> **WHAT THE TASK REQUIRES**
Would you transcribe the line that holds "Open the elevation profile tool", plus every line beneath it through the end of the data, exactly and with nothing added?

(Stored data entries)
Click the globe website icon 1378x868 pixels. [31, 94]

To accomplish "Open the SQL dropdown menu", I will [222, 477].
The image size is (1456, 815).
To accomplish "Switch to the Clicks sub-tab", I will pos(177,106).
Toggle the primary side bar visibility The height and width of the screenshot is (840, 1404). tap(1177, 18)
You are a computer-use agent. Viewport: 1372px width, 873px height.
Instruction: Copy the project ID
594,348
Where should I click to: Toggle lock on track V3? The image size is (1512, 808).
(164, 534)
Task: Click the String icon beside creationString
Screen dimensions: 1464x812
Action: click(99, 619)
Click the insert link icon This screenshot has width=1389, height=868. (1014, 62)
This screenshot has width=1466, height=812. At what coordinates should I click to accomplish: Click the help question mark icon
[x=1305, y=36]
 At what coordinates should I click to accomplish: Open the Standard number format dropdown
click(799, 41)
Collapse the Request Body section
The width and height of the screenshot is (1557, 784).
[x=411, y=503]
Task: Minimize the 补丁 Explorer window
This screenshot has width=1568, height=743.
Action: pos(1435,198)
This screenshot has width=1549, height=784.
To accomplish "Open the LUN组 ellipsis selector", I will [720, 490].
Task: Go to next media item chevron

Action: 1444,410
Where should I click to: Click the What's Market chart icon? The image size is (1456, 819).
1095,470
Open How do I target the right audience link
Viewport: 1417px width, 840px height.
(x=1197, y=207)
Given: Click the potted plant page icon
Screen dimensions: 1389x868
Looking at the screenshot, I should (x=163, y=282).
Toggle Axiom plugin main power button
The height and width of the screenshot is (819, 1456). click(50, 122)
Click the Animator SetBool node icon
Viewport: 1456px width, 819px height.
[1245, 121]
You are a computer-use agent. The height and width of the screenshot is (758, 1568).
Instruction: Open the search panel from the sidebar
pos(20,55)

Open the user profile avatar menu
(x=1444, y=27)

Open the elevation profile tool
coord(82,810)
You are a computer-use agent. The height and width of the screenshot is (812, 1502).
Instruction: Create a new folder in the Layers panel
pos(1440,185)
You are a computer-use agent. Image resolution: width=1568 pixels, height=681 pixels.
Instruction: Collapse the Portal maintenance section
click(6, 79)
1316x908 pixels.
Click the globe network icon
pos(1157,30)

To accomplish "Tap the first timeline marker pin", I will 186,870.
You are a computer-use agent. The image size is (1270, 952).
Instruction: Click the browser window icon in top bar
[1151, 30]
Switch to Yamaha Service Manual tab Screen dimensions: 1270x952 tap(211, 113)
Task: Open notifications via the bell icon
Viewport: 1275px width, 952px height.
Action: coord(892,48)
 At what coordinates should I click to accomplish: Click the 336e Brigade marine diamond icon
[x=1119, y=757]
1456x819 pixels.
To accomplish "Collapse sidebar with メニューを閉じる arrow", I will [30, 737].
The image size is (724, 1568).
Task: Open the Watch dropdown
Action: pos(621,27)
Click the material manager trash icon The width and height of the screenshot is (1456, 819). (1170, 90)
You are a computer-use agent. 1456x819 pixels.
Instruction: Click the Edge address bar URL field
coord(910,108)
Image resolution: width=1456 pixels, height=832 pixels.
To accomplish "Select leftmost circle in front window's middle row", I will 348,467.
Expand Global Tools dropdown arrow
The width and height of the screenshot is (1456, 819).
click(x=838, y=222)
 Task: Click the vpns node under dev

> **WRITTEN SOLUTION**
Open the elevation profile tool
coord(82,810)
You are a computer-use agent. The height and width of the screenshot is (812, 1502).
Instruction: Create a new folder in the Layers panel
pos(1440,185)
You are a computer-use agent. Image resolution: width=1568 pixels, height=681 pixels.
Instruction: Collapse the Portal maintenance section
click(6, 79)
1316x908 pixels.
Click the globe network icon
pos(1157,30)

To accomplish "Tap the first timeline marker pin", I will 186,870.
You are a computer-use agent. The image size is (1270, 952).
Instruction: Click the browser window icon in top bar
[1151, 30]
Switch to Yamaha Service Manual tab Screen dimensions: 1270x952 tap(211, 113)
Task: Open notifications via the bell icon
Viewport: 1275px width, 952px height.
Action: coord(892,48)
 At what coordinates should I click to accomplish: Click the 336e Brigade marine diamond icon
[x=1119, y=757]
1456x819 pixels.
To accomplish "Collapse sidebar with メニューを閉じる arrow", I will [30, 737].
The image size is (724, 1568).
Task: Open the Watch dropdown
Action: pos(621,27)
Click the material manager trash icon The width and height of the screenshot is (1456, 819). (1170, 90)
You are a computer-use agent. 1456x819 pixels.
Instruction: Click the Edge address bar URL field
coord(910,108)
Image resolution: width=1456 pixels, height=832 pixels.
To accomplish "Select leftmost circle in front window's middle row", I will 348,467.
Expand Global Tools dropdown arrow
The width and height of the screenshot is (1456, 819).
click(x=838, y=222)
 Task: Click the vpns node under dev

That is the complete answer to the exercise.